**** Source records
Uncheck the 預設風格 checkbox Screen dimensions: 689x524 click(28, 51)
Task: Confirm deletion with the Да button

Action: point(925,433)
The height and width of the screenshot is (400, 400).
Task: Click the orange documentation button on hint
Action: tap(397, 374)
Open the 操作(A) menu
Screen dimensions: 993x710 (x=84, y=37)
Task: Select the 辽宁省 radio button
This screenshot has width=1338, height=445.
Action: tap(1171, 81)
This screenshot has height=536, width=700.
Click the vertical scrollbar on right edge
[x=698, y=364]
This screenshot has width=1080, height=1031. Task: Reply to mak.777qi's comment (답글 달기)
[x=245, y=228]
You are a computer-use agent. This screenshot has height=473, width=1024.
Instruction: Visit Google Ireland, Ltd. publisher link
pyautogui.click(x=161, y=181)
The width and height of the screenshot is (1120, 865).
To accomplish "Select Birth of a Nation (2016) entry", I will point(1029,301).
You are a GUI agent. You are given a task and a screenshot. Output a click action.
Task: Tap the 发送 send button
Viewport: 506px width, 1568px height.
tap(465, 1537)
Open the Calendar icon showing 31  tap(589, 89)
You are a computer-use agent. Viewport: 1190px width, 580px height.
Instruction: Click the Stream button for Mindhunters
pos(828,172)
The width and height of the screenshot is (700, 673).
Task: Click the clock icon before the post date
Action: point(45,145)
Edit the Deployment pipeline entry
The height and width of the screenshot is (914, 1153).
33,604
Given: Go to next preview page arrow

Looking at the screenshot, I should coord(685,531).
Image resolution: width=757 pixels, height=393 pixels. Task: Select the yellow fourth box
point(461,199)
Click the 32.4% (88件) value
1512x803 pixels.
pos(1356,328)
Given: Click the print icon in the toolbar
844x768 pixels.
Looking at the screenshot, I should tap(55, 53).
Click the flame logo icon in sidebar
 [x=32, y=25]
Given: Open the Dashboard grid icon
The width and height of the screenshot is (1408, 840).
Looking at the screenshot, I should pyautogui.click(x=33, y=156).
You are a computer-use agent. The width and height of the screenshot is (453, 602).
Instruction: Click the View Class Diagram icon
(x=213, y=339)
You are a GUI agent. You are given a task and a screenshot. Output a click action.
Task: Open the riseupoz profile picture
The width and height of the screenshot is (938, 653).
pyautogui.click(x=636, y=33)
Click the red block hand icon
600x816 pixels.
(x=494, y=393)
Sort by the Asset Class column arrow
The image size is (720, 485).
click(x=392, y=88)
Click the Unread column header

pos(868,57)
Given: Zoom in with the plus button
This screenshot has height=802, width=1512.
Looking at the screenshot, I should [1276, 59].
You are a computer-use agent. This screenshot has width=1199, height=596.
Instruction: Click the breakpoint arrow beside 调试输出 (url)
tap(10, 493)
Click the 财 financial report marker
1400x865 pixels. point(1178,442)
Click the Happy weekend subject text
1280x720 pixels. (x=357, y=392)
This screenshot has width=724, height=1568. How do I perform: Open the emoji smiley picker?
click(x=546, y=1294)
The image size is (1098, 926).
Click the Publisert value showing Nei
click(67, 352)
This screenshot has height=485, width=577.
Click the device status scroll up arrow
********
Your goal
Output each line of the data exactly as it stands above.

Result below
Uncheck the 預設風格 checkbox Screen dimensions: 689x524 click(28, 51)
Task: Confirm deletion with the Да button

Action: point(925,433)
The height and width of the screenshot is (400, 400).
Task: Click the orange documentation button on hint
Action: tap(397, 374)
Open the 操作(A) menu
Screen dimensions: 993x710 (x=84, y=37)
Task: Select the 辽宁省 radio button
This screenshot has width=1338, height=445.
Action: tap(1171, 81)
This screenshot has height=536, width=700.
Click the vertical scrollbar on right edge
[x=698, y=364]
This screenshot has width=1080, height=1031. Task: Reply to mak.777qi's comment (답글 달기)
[x=245, y=228]
You are a computer-use agent. This screenshot has height=473, width=1024.
Instruction: Visit Google Ireland, Ltd. publisher link
pyautogui.click(x=161, y=181)
The width and height of the screenshot is (1120, 865).
To accomplish "Select Birth of a Nation (2016) entry", I will point(1029,301).
You are a GUI agent. You are given a task and a screenshot. Output a click action.
Task: Tap the 发送 send button
Viewport: 506px width, 1568px height.
tap(465, 1537)
Open the Calendar icon showing 31  tap(589, 89)
You are a computer-use agent. Viewport: 1190px width, 580px height.
Instruction: Click the Stream button for Mindhunters
pos(828,172)
The width and height of the screenshot is (700, 673).
Task: Click the clock icon before the post date
Action: point(45,145)
Edit the Deployment pipeline entry
The height and width of the screenshot is (914, 1153).
33,604
Given: Go to next preview page arrow

Looking at the screenshot, I should coord(685,531).
Image resolution: width=757 pixels, height=393 pixels. Task: Select the yellow fourth box
point(461,199)
Click the 32.4% (88件) value
1512x803 pixels.
pos(1356,328)
Given: Click the print icon in the toolbar
844x768 pixels.
Looking at the screenshot, I should tap(55, 53).
Click the flame logo icon in sidebar
 [x=32, y=25]
Given: Open the Dashboard grid icon
The width and height of the screenshot is (1408, 840).
Looking at the screenshot, I should pyautogui.click(x=33, y=156).
You are a computer-use agent. The width and height of the screenshot is (453, 602).
Instruction: Click the View Class Diagram icon
(x=213, y=339)
You are a GUI agent. You are given a task and a screenshot. Output a click action.
Task: Open the riseupoz profile picture
The width and height of the screenshot is (938, 653).
pyautogui.click(x=636, y=33)
Click the red block hand icon
600x816 pixels.
(x=494, y=393)
Sort by the Asset Class column arrow
The image size is (720, 485).
click(x=392, y=88)
Click the Unread column header

pos(868,57)
Given: Zoom in with the plus button
This screenshot has height=802, width=1512.
Looking at the screenshot, I should [1276, 59].
You are a computer-use agent. This screenshot has width=1199, height=596.
Instruction: Click the breakpoint arrow beside 调试输出 (url)
tap(10, 493)
Click the 财 financial report marker
1400x865 pixels. point(1178,442)
Click the Happy weekend subject text
1280x720 pixels. (x=357, y=392)
This screenshot has width=724, height=1568. How do I perform: Open the emoji smiley picker?
click(x=546, y=1294)
The image size is (1098, 926).
Click the Publisert value showing Nei
click(67, 352)
This screenshot has height=485, width=577.
Click the device status scroll up arrow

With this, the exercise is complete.